=== Input data ===
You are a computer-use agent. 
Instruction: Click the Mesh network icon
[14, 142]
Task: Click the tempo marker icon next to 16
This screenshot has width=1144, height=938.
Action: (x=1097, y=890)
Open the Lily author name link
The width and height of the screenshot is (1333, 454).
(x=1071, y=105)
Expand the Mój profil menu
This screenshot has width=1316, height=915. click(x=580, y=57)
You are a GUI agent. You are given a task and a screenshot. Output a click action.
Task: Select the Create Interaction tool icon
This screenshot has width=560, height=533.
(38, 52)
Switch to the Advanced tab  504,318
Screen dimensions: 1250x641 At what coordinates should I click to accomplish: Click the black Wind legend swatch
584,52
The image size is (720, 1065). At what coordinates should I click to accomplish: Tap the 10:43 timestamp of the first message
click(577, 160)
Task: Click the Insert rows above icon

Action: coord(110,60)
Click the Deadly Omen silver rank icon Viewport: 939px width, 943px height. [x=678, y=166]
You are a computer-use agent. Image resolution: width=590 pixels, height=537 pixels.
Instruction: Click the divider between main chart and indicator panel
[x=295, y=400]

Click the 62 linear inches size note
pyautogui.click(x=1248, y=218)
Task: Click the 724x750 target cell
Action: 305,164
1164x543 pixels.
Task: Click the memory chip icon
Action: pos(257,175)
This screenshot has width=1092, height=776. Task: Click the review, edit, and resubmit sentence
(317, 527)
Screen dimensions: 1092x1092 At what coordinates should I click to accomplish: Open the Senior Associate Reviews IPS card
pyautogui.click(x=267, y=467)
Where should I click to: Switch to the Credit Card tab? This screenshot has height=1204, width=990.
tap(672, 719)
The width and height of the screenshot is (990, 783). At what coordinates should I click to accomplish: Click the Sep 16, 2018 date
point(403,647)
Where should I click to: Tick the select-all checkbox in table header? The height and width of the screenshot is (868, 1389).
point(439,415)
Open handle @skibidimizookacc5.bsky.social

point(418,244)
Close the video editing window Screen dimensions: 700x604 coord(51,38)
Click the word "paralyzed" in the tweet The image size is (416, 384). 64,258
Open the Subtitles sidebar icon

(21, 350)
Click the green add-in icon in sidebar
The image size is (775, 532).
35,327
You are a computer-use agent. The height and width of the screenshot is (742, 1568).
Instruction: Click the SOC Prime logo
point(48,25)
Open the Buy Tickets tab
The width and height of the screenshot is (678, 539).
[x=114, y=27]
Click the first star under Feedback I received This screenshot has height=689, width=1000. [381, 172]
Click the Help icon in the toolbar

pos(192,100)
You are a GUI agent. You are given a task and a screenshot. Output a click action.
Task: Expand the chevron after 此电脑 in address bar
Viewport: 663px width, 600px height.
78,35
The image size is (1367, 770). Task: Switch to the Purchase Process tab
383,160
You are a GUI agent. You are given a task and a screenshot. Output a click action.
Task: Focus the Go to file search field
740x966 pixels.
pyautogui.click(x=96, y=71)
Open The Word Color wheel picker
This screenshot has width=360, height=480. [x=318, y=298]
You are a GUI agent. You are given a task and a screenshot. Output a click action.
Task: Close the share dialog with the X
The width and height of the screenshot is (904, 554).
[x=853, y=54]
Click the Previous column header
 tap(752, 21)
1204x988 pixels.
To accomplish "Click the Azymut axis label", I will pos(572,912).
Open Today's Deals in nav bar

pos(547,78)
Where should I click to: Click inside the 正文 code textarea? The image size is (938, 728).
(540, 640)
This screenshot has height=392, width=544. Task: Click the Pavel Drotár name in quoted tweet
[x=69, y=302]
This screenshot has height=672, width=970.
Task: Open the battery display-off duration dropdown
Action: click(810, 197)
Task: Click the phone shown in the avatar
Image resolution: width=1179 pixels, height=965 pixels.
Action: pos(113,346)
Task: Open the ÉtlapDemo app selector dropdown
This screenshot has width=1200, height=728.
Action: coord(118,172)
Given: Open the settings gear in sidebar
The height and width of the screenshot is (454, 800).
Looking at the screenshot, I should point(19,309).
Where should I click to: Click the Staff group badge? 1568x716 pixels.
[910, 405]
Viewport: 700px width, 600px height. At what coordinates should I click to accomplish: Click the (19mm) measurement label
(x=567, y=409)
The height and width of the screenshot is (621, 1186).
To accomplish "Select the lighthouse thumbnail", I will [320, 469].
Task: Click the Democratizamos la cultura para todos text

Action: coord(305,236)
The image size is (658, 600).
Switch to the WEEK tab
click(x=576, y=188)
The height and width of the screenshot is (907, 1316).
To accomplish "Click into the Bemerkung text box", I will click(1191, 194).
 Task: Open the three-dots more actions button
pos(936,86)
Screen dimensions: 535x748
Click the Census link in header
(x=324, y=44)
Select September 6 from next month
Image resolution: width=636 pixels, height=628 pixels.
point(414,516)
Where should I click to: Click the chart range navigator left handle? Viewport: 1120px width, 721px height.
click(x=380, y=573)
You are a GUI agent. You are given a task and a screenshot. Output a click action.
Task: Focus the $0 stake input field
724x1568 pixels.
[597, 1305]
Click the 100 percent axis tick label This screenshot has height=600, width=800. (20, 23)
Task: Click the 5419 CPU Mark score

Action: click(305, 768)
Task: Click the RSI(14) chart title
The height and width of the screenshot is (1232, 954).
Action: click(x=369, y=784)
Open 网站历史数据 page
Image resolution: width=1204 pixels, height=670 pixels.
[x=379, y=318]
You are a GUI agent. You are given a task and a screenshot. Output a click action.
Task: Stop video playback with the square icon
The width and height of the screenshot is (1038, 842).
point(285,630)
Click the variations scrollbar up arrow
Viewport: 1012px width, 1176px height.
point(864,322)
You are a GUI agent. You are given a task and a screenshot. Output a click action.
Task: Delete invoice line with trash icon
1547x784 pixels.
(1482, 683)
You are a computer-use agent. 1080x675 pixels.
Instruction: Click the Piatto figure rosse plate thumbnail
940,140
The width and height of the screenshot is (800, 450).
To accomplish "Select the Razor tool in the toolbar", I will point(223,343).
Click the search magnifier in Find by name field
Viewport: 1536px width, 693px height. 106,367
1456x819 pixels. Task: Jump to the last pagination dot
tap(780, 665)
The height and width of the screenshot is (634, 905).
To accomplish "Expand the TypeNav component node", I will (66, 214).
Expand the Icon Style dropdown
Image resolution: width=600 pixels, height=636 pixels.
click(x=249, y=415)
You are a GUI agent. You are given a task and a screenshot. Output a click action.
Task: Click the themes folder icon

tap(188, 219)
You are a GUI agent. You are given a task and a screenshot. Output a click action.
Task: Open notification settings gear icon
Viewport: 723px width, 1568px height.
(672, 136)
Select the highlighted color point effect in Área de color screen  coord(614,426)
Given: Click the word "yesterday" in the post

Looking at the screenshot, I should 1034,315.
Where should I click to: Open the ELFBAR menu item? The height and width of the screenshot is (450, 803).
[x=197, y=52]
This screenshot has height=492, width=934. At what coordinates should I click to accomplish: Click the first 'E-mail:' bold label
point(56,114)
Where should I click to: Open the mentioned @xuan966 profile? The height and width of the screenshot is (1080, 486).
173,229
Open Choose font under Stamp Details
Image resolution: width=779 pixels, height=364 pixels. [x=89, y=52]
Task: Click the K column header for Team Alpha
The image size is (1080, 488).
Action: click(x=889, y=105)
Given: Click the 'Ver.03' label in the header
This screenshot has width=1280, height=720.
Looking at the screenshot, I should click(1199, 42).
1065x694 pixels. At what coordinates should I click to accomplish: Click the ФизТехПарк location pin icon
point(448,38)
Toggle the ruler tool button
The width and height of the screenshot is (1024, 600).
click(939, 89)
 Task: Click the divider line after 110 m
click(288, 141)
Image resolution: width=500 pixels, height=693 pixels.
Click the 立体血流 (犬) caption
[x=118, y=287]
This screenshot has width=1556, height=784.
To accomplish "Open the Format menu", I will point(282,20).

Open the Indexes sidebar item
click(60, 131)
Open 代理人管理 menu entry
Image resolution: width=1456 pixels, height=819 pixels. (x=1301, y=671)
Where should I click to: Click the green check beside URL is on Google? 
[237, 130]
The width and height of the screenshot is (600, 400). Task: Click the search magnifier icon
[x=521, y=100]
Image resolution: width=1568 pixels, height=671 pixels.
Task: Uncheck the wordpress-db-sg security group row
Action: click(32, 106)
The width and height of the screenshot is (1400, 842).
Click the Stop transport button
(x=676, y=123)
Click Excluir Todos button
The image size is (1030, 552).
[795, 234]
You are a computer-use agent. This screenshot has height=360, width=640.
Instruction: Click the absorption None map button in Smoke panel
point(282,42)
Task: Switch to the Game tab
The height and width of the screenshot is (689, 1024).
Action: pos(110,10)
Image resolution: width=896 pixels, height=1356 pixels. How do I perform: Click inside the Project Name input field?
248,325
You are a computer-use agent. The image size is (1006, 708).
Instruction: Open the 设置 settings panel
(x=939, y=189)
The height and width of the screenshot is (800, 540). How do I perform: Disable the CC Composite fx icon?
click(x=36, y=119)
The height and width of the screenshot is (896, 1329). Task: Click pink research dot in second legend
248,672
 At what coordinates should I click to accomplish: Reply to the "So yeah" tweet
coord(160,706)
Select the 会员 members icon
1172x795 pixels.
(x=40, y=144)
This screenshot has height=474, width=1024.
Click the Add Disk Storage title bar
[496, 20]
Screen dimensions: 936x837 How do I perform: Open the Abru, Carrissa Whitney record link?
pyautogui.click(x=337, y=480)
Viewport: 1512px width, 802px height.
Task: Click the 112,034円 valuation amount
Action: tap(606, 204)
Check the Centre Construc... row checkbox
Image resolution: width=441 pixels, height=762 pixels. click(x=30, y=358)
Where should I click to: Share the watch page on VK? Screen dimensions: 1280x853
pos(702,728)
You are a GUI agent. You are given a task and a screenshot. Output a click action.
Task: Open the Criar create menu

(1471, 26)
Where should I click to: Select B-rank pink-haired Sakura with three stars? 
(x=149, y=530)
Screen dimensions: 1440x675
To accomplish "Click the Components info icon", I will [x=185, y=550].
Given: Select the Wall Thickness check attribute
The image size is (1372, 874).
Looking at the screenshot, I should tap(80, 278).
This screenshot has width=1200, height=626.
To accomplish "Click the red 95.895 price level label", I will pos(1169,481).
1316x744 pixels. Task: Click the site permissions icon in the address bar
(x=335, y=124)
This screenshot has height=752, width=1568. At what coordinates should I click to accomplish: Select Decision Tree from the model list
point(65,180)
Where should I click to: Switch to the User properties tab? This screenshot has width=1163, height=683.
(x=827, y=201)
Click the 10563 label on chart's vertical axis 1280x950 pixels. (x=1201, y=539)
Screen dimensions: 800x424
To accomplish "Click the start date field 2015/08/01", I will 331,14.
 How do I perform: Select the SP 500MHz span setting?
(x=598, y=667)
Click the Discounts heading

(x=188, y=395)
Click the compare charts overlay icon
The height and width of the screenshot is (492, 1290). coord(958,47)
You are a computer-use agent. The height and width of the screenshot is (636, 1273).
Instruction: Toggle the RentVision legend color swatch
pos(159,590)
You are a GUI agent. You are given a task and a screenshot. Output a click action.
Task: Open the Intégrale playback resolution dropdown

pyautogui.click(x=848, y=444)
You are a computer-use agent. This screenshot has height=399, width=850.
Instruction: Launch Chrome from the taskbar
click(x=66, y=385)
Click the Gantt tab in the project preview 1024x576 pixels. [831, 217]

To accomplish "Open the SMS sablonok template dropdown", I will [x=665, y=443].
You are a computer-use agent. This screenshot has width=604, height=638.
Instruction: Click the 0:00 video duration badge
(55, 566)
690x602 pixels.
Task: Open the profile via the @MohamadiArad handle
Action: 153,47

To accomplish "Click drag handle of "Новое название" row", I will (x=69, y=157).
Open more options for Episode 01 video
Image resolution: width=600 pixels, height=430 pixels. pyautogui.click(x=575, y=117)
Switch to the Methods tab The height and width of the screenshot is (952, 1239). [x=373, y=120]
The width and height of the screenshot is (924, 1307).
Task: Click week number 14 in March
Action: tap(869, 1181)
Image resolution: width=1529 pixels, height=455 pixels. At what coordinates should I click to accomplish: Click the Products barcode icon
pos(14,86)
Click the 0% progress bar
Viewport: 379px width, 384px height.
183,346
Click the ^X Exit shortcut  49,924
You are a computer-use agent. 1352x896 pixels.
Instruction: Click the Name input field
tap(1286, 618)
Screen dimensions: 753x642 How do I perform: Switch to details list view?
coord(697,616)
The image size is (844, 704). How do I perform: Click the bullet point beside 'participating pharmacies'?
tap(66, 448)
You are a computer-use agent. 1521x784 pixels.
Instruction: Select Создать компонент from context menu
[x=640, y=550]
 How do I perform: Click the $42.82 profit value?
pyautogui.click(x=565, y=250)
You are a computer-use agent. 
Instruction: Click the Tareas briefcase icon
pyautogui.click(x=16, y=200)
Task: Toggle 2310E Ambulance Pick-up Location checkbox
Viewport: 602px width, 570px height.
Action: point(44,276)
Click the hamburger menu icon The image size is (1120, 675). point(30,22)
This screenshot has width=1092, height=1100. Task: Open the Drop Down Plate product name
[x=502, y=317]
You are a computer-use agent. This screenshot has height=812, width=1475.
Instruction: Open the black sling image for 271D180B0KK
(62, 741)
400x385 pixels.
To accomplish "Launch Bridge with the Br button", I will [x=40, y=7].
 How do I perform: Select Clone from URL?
===
Please work out how many lines of the data include the string "axis" and reply with the number alone.

> **Task answer**:
3